The key challenge stymieing more flexible working patterns is not the willingness of NHS trusts, but a lack of workforce, with 79 per cent of those expecting flexible working to be difficult citing ‘not enough medical staff’. While 59 per cent of doctors thought their department would support a request to work more flexibly, 41 per cent didn’t think so, with more than three quarters citing not enough medical staff as the reason.

Andrew Goddard, president of the Royal College of Physicians, said: “It is right that we should celebrate the achievements of healthcare staff during the pandemic as we mark the NHS’s birthday, but the pressures we have faced have been greater than they needed to be because of existing staffing shortages. If we do not address this problem we will have much less to celebrate in future.

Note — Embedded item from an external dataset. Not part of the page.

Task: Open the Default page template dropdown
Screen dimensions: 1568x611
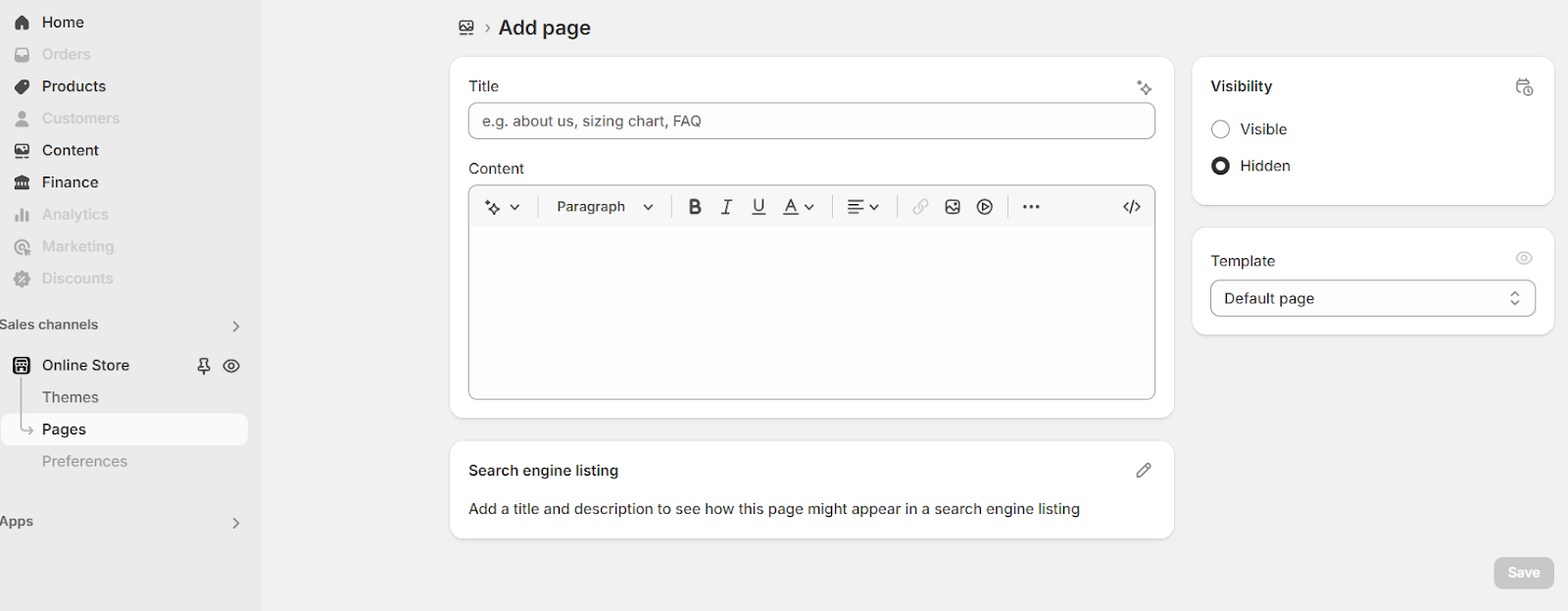Action: 1372,299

“Caring commitments and health reasons will be key drivers behind part-time working, but we have to view this as part of a wider cultural shift. If a majority of trainees coming into the system are keen to work part-time, we need to find a way to make that happen to keep attracting people into the profession and retaining them. The NHS has recognised that and wants to offer flexible working – but it is stuck in a true Catch-22 situation where it cannot do the very thing needed to attract more staff because it doesn’t have enough staff at the moment.

“Meeting the complex needs of an ageing population, let alone another pandemic, will be all but impossible if we do not expand medical school places now to train more doctors, invest in social care and address the inequalities that create and worsen ill-health.”